Results: The median age was 49 years (range 40–61). 14 (93.3%) patients had stage III (DS) disease with a median β2-microglobulin 3.12 mg/dl (1.82–5.75) and 7/11 (63.6%) in whom FISH studies were available had deletion 13, 5/15 (33.3%) patients had relapsed or progressed within 2 years of prior autologous stem cell transplant and 4 (26.6%) had progressed while on thalidomide /Dex salvage treatment. The disease status prior to allogeneic transplant was partial response (PR) in 6/15 (40%) and progressive disease (PD) in 9/15 (60%). 2/15 had plasma cell leukemia. The median number of bone marrow plasma cells prior to allo-transplant was 16% (range 3%-85%). Donors were matched siblings (MRD) for 13 (86.7%) and alternate donors in 2 (13.3%, unrelated with 2 C antigen mismatch). Cell source was blood in 14/15 (93.3%). Acute GVHD grade II-IV occurred in only 1 patient (6.6%) with no grade III-IV acute GVHD. Chronic GVHD occurred in 9/15 (60%). The TRM was 6.6%. Among 14/15 patients evaluable for response, the overall response rate (CR+PR) was 53.3% (2 CR, 6 PR, 1 MR and 5 PD); 37.5% (1CR, 2PR, 1MR and 4PD) for pts with PD at the time of the transplant and 71.4% (4PR, 1MR and 1PD) for pts with del13. After a median follow-up of 40.9 months (range 36–65.2), the estimated OS and PFS at 4 years for all patients is 38.9% (CI 95%: 13.1–64.7%) and 20.0% (CI 95%: 0–40.3%) respectively. For patients with del13 the estimated OS and PFS at 4 years is 38.1% (CI 95%: 0–77.9%) and 0% respectively.

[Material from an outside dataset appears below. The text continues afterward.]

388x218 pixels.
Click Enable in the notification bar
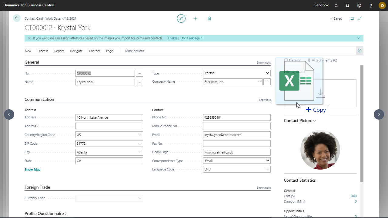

Conclusion: In vivo T-cell depletion with ATG results in a low rate of severe aGvHD with low treatment-related mortality and a substantial number of long-term survivors among patients with advanced multiple myeloma. The detection of deletion 13 by FISH however remains a predictor of short progression free survival.
Disclosure: No relevant conflicts of interest to declare.